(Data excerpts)
______

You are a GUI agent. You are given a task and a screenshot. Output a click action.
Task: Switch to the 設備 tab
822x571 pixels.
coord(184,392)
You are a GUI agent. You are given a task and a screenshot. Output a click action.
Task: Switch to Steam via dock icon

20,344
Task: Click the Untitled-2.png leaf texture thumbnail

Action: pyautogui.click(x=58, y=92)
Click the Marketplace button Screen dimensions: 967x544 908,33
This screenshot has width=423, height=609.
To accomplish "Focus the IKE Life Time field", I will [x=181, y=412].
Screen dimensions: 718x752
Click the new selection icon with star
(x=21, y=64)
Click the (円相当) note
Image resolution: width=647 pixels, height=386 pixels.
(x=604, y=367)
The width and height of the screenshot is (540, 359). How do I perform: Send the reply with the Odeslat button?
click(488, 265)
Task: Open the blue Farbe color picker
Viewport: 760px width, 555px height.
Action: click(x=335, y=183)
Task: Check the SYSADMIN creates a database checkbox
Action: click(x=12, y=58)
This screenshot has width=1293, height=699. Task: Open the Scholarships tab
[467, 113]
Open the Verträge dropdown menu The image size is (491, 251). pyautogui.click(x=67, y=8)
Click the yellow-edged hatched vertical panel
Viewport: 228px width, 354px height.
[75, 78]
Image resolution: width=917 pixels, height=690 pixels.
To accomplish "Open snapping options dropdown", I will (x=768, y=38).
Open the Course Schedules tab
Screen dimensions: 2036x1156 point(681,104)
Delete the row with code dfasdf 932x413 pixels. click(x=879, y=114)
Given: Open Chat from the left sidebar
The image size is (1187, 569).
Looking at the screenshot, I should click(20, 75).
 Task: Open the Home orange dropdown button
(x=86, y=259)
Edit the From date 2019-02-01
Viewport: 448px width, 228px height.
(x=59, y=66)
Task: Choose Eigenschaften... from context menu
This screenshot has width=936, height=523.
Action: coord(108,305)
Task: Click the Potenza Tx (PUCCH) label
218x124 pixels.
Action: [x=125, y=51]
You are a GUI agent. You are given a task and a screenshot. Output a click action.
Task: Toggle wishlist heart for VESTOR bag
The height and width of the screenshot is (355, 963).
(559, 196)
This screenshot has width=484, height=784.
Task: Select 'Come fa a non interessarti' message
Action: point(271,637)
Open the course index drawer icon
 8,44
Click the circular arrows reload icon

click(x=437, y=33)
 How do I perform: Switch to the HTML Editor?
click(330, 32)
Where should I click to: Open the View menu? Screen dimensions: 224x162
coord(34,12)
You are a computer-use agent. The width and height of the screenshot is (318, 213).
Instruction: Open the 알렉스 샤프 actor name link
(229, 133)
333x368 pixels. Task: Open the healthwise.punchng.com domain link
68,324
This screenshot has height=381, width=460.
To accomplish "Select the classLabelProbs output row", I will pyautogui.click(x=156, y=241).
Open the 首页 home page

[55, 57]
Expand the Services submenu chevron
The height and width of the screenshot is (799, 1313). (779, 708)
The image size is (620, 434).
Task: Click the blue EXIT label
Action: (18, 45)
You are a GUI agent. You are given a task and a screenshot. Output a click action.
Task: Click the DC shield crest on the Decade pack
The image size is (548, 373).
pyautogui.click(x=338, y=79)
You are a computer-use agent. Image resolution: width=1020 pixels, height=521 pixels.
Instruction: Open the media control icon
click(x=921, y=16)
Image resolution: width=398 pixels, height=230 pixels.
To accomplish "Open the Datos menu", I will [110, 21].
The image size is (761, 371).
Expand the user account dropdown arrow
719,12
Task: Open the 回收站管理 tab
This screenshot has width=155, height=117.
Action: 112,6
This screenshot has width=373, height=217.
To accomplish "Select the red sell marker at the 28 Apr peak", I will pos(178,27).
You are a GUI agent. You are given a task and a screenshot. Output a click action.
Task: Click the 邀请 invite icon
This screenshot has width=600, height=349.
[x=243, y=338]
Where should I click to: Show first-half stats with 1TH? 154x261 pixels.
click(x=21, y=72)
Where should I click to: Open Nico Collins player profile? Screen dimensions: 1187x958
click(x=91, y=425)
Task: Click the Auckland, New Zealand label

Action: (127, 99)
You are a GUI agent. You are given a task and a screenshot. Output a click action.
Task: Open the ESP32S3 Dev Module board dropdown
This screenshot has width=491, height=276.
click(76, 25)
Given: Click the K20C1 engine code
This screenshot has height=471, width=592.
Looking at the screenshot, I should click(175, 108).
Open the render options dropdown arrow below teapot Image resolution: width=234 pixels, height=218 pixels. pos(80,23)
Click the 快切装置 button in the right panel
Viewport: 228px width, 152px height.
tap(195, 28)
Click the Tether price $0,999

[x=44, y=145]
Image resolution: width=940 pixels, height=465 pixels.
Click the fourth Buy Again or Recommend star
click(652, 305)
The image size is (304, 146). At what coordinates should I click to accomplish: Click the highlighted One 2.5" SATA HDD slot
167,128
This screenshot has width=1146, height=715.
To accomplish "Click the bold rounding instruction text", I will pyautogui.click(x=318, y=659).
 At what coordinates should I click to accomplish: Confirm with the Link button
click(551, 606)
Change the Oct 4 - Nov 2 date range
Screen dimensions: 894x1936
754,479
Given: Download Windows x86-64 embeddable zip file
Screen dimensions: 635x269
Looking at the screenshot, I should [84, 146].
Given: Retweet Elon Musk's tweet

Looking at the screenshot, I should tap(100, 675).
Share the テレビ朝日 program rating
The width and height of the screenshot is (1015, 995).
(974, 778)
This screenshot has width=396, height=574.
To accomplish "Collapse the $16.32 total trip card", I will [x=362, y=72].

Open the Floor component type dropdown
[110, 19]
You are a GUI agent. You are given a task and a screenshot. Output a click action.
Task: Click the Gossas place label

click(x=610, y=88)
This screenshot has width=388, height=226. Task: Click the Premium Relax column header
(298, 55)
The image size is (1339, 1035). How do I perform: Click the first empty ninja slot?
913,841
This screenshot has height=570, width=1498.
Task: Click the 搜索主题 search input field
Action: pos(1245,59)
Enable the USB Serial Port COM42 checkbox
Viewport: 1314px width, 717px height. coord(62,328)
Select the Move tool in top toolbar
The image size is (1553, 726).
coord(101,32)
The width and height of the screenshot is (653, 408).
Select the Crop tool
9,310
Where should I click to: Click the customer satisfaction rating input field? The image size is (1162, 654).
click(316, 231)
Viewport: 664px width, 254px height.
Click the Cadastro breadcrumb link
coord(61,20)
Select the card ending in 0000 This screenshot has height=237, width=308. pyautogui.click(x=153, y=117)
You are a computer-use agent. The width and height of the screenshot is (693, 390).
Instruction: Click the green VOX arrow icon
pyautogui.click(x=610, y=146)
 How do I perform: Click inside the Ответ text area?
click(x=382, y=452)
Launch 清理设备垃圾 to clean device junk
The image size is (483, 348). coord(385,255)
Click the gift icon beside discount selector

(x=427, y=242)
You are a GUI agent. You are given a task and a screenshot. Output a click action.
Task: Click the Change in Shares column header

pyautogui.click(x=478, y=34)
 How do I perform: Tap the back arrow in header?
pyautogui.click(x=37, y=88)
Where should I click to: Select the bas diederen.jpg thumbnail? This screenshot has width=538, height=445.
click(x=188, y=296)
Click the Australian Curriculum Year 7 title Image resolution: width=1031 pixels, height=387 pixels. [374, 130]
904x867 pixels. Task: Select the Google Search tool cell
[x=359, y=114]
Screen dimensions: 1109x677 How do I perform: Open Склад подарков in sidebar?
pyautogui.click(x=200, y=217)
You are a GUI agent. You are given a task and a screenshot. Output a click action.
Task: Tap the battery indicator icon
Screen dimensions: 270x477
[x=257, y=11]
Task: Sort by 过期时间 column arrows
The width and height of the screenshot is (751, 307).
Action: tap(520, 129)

______

Work task >> Looking at the data above, return every line from the one with "Image resolution: width=398" down to the one with "Open the render", exactly and inclusively.

Problem solution >>
Image resolution: width=398 pixels, height=230 pixels.
To accomplish "Open the Datos menu", I will [110, 21].
The image size is (761, 371).
Expand the user account dropdown arrow
719,12
Task: Open the 回收站管理 tab
This screenshot has width=155, height=117.
Action: 112,6
This screenshot has width=373, height=217.
To accomplish "Select the red sell marker at the 28 Apr peak", I will pos(178,27).
You are a GUI agent. You are given a task and a screenshot. Output a click action.
Task: Click the 邀请 invite icon
This screenshot has width=600, height=349.
[x=243, y=338]
Where should I click to: Show first-half stats with 1TH? 154x261 pixels.
click(x=21, y=72)
Where should I click to: Open Nico Collins player profile? Screen dimensions: 1187x958
click(x=91, y=425)
Task: Click the Auckland, New Zealand label

Action: (127, 99)
You are a GUI agent. You are given a task and a screenshot. Output a click action.
Task: Open the ESP32S3 Dev Module board dropdown
This screenshot has width=491, height=276.
click(76, 25)
Given: Click the K20C1 engine code
This screenshot has height=471, width=592.
Looking at the screenshot, I should click(175, 108).
Open the render options dropdown arrow below teapot Image resolution: width=234 pixels, height=218 pixels. pos(80,23)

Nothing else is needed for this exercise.